# Brain Teaser #92

1. Apr 26, 2004

### davilla

Brain Thumper #6

Find the smallest positive integer that does not evenly divide any Fibonacci number in the sequence starting 1, 1, 2, 3, 5, 8, 13, 21, etc.

Last edited: Apr 26, 2004
2. Apr 26, 2004

### catch.yossarian

disregarding dividing by 1, could the smallest positive integer be 11?

3. Apr 26, 2004

### davilla

1 evenly divides a Fibonacci number (in fact it divides every Fibonacci number) so there's no reason to list it as an exception.

Sorry, 11 divides the tenth Fibonacci number, 55.

4. Apr 26, 2004

### NateTG

There are no suitable numbers.

Let's assume, for a moment that there is some number, n with the desired property. Then we can look at the Fibonacci numbers modulo that number.

Since there are at most n different residues, and the state of the fibonacci sequence is determined by two consecutive values, there are at most $$n^2$$ states that the fibonacci sequence can be in.

Moreover, if I have $$F_k$$ and $$F_{k+1}$$ I know that $$F_{k-1}=F_{k+1}-F_{k}$$ for $$k>2$$ - so at any particular location (barring the start), the sequence is determined in both directions.

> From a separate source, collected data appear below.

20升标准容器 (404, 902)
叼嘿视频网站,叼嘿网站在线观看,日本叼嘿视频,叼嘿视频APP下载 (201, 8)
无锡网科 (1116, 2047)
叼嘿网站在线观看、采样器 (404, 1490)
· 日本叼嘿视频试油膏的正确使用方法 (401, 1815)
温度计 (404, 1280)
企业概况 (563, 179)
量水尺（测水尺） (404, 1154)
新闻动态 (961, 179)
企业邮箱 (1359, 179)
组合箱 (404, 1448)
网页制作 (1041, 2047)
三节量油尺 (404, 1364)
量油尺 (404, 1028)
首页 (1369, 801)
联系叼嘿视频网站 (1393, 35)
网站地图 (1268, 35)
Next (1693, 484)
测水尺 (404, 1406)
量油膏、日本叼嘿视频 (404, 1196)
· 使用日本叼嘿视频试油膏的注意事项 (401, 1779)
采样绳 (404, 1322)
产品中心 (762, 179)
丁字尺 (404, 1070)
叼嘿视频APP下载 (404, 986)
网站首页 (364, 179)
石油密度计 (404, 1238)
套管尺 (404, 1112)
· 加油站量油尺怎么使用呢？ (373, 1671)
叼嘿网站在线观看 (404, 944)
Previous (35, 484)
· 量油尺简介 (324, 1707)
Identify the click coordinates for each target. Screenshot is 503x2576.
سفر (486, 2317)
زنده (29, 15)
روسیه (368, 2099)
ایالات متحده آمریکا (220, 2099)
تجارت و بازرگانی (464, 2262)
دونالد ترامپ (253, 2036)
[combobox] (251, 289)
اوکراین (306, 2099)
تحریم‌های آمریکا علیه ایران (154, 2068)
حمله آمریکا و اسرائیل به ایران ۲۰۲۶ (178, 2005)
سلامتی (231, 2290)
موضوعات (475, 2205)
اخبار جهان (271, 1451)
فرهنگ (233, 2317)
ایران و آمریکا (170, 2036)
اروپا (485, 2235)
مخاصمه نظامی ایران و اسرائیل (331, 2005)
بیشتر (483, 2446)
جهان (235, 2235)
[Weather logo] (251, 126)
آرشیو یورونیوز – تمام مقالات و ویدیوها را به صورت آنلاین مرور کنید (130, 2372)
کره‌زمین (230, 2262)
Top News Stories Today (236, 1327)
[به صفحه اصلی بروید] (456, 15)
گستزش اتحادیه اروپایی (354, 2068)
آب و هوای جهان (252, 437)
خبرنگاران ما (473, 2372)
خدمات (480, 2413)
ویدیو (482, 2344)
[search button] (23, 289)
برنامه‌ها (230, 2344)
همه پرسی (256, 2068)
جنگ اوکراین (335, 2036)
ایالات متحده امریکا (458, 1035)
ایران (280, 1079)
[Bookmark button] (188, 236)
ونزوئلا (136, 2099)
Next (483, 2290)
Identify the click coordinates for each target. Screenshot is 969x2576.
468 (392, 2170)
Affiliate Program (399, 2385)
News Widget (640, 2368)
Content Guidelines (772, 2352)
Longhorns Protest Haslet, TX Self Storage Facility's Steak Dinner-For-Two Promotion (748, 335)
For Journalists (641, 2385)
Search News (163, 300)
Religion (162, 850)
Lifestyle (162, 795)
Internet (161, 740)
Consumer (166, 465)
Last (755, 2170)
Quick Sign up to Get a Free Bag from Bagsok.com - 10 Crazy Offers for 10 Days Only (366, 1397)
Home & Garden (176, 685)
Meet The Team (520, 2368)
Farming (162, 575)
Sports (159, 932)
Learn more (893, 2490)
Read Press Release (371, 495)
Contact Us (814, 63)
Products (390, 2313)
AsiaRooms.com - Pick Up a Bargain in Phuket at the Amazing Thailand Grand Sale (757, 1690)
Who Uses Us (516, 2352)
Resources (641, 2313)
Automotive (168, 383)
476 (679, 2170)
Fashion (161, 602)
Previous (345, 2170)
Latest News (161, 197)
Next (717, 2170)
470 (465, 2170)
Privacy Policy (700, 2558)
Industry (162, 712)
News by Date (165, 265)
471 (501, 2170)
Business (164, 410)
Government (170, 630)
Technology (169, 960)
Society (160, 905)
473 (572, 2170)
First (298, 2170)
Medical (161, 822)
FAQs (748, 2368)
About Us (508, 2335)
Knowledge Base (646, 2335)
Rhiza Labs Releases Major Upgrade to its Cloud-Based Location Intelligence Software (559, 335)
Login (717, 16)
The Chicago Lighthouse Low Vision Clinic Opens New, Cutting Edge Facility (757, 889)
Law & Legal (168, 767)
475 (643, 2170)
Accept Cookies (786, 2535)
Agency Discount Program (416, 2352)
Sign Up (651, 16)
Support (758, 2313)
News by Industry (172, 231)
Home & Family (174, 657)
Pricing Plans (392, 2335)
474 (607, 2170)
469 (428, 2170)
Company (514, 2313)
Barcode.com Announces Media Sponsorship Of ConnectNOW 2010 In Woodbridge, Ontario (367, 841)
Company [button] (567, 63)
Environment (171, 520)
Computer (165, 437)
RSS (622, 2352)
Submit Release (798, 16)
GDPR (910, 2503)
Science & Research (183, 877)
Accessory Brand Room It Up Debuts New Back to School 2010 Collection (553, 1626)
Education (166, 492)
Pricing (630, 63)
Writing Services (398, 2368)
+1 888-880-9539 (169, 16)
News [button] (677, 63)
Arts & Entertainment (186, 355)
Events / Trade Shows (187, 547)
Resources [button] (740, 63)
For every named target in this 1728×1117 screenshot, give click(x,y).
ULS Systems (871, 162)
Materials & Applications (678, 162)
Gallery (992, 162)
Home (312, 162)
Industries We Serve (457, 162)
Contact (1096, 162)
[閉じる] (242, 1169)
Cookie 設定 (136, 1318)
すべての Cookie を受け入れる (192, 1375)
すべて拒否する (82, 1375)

Now, since the number of possible states is finite, the sequence must, at some point, return to a state that it previously had, and because the sequence is deterministic in both directions, you have that the sequence mod n must be a single loop.

Now, in order loop back to the start $$1,1$$ the sequence must eventually get to $$-1,1,0...$$.

Since the sequence hits a value that is zero mod $$n$$ n divides some of the numbers.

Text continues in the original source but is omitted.